For Christmas, he gave me a new monitor. It has sat in its box in my dining room, and every time he sits down to eat, he asks if I want him to replace it with my old one...this weekend.
Then, the weekend comes and goes without monitor replacement. Oleg and I play the game of how many off-and-on flicks it takes to ready my monitor for use every day.

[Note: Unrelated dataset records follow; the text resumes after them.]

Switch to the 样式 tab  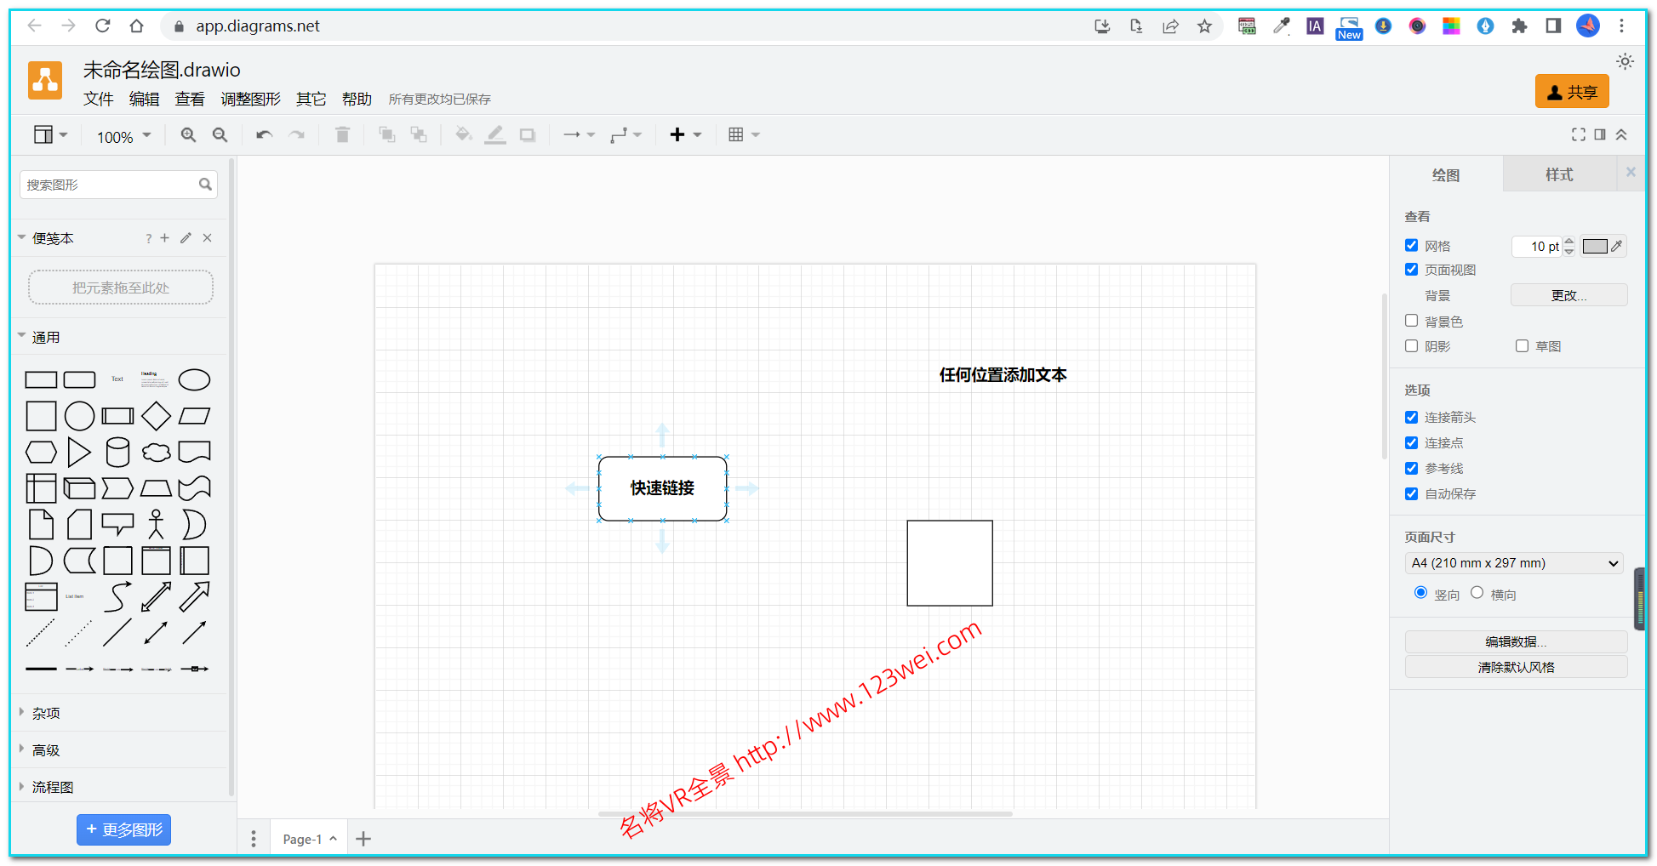[1558, 174]
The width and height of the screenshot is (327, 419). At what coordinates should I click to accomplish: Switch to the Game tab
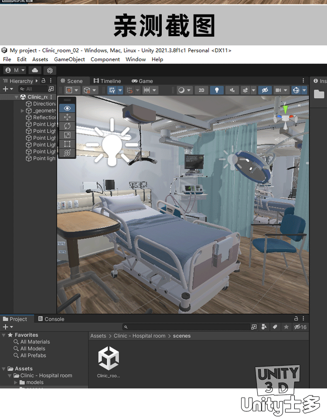[142, 81]
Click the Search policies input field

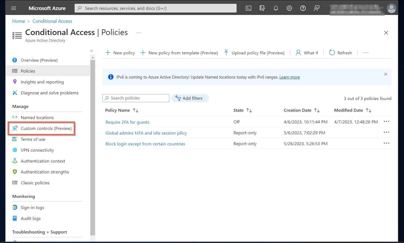[135, 98]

The answer? Anywhere between 3 and 11.
Finally, on one of those days where it was 11, Oleg decided he would attempt to replace the monitor, and if it didn't work as Tom kept threatening, we would pack it back up into the box and wait for Tech Guy to do his magic. After dinner, and long before Tom came home from work, Oleg moved out file cabinets, junk, chairs, etc., to crawl under my desk and unhook the old monitor. He removed the new one and hooked it up on the floor first to make sure it would work.
It did. BAM. No problem.
Like...no problem. It took maybe half an hour from start to finish, which included vacuuming the crap accumulated under my desk, Clorox wiping my desk, and rearranging everything back under the desk. Oh, and I did that part, not Oleg.
We put the old monitor on Tom's desk, and while he was a tad chagrined when he came into my office to see the new monitor, I don't think he minds that he is now Tech Guy #2.